4.5 Runtime Performance

To evaluate the runtime behavior, the same datasets and sizes as in the memory benchmark are used. For each configuration, 100,000,000 lookup operations are issued in a random order and the number of operations performed per second are measured. The results for Dense is shown in Fig. 5a, for Random in Fig. 5c, for Yago in Fig. 5b and for DBpedia in Fig. 5d. It can be observed that regarding the artificial datasets Dense and Random, the ART Tree processes about \(50\,\%\) more lookups per second than the DCB8 tree. Although the Red Black Tree has very good performance for datasets having less than 10,000 entries, for larger datasets the performance drops significantly and is surpassed by both the DCB-Tree as well as the ART-Tree.

Fig. 5.
figure 5

Lookup performance

In case of the large real world datasets Yago and DBpedia the DCB-Tree is on the same level or superior to the ART Tree. For Yago, depending on the dataset size, DCB8 processes between \(7\,\%\) and \(30\,\%\) more operations per second than ART. For DBpedia, DCB-16 has an equivalent runtime performance as ART for more than 10,000,000 entries. The reason that DCB-16 performs up to \(50\,\%\) worse than ART for dataset sizes smaller than 10,000,000, is the overhead of the custom 16 byte integer implementation, as no native 16 byte integer datatype is available on the Java Platform. ART is not affected by this, because it performs a byte wise comparison. Nevertheless, due to its tree height and the increased number of cache misses, the performance of ART drops significantly for datasets larger than 10,000,000 entries.

The reason that the TreeSet is only evaluated for dataset sizes of up to 100,000,000 entries is that the amount of memory required exceeds the amount of RAM available in our benchmark environment (more than 96 GB).

5 Conclusion and Future Work

In this paper we presented the DCB-Tree, a cache-conscious index structure for the storage of short fixed size keys. The DCB-Tree combines a hierarchical cache aligned node layout with delta encoding and pointer compression. The evaluation results show the best memory utilization among the contestants, while providing equal or better performance for large real world datasets.
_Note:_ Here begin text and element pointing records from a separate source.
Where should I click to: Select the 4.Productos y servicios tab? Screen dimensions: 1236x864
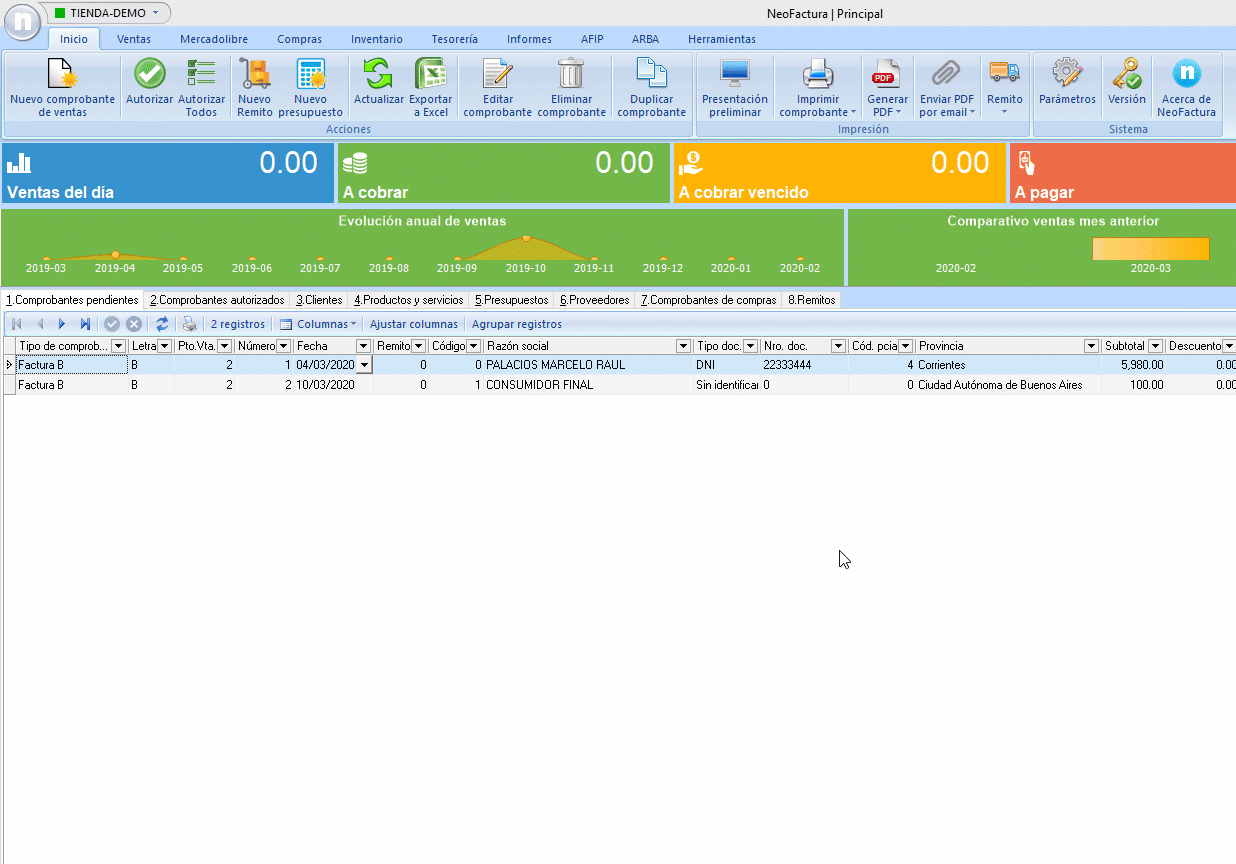[x=409, y=300]
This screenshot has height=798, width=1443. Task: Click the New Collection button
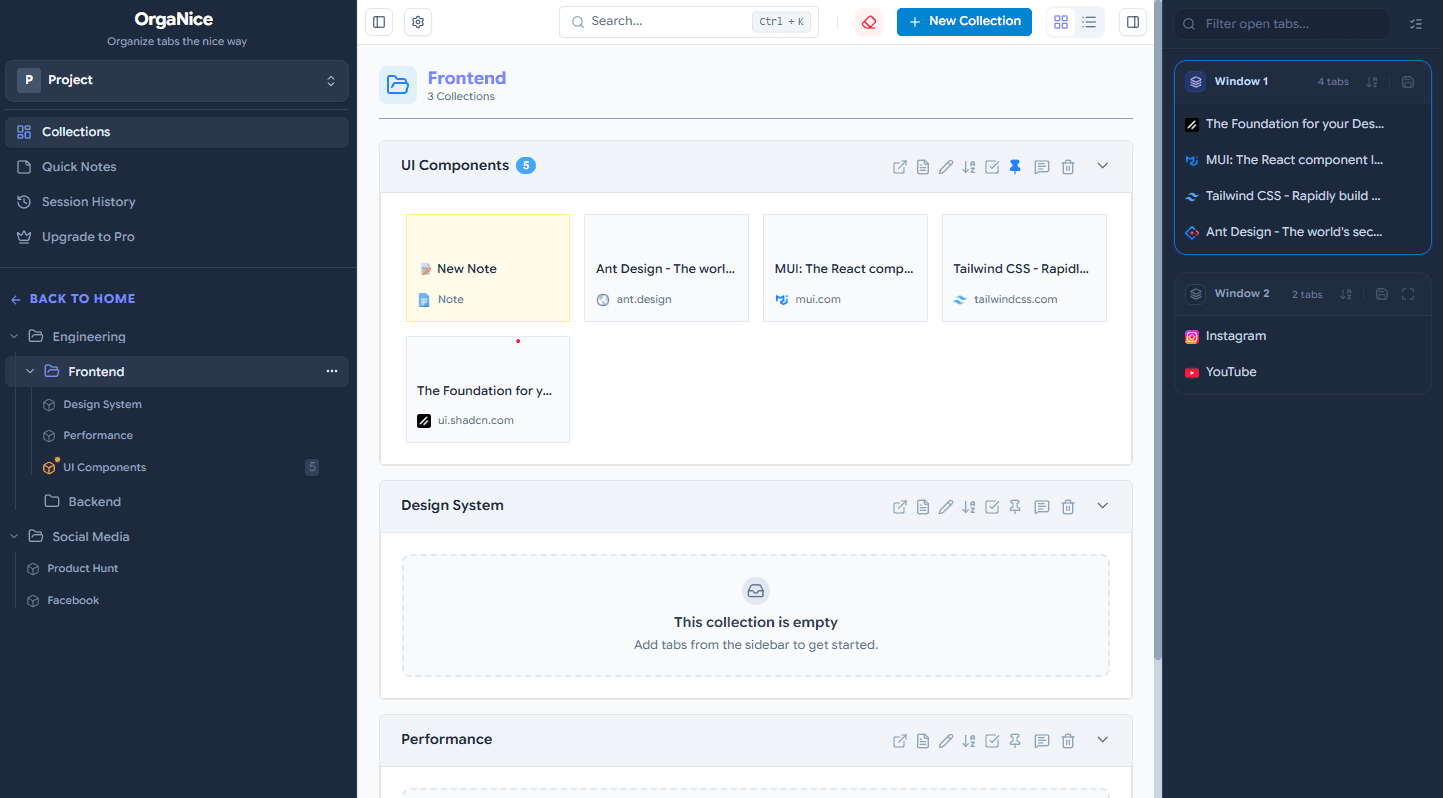tap(963, 21)
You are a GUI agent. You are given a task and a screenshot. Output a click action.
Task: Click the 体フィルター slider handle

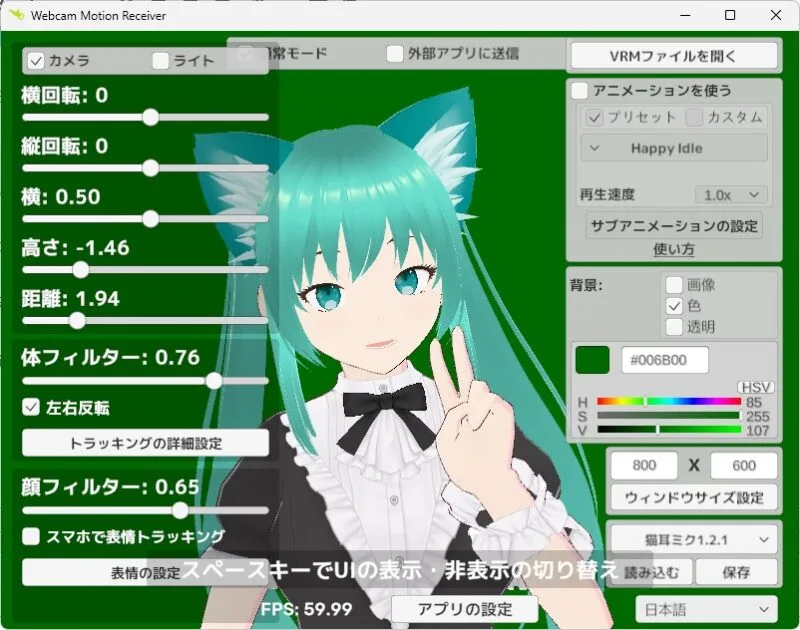click(x=213, y=380)
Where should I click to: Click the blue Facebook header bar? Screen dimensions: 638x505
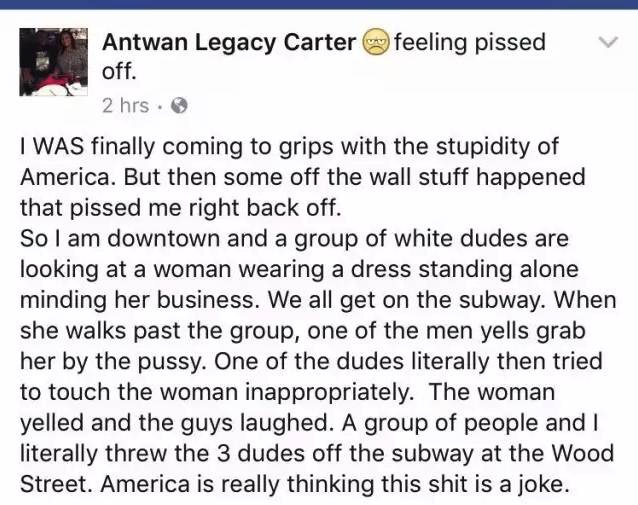[x=319, y=4]
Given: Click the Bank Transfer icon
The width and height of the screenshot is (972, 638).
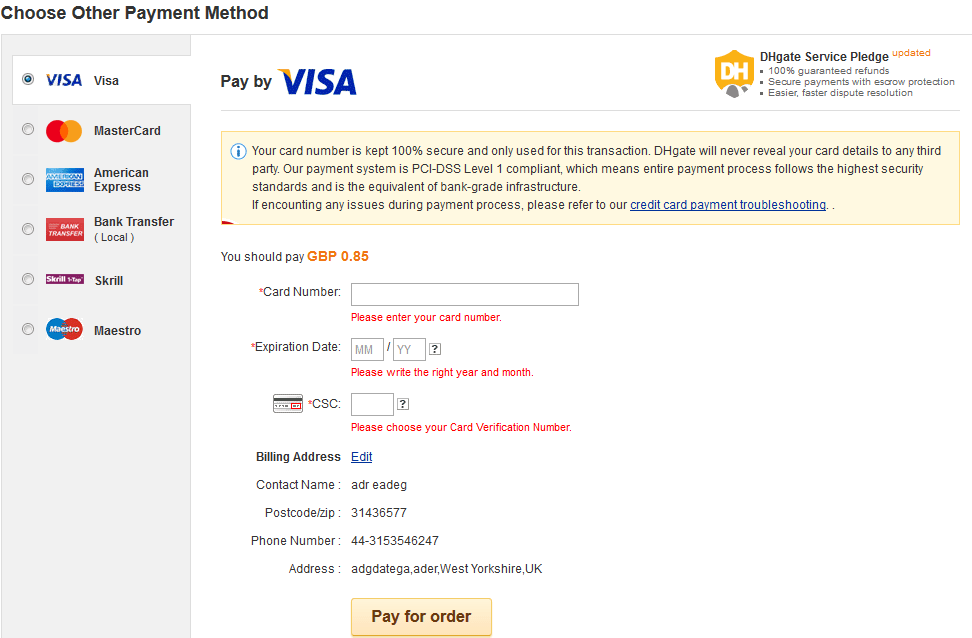Looking at the screenshot, I should tap(64, 229).
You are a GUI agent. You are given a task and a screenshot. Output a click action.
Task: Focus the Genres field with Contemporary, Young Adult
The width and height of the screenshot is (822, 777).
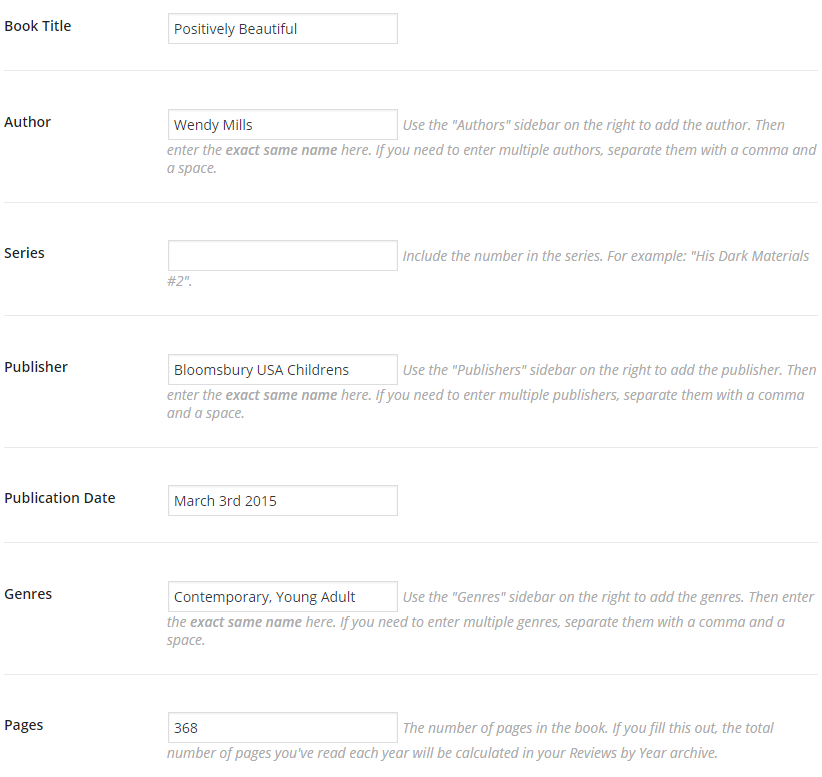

We presented algorithms for insertion and search operations and described the influence of the two-stage node layout on B-Tree operations. Furthermore, the DCB-Tree was evaluated against two other index structures, namely the ART Tree and a Red Black Tree on artificial as well as on real world datasets. We show that for dense as well as for large real world dataset the DCB-Tree requires only 20 % of memory compared to other state of the art index structures. Moreover, our evaluation shows that the DCB-Tree provides decent performance using artificial datasets. In the case of large real world datasets it is equivalent or superior to state of the art in-memory index structure ART, while providing a more efficient space consumption. In future work, we will investigate other encoding strategies to further reduce the amount of memory required. Furthermore, we plan to integrate the DCB-Tree into RDF-Stores as well as to use it as a basis for full text indexes.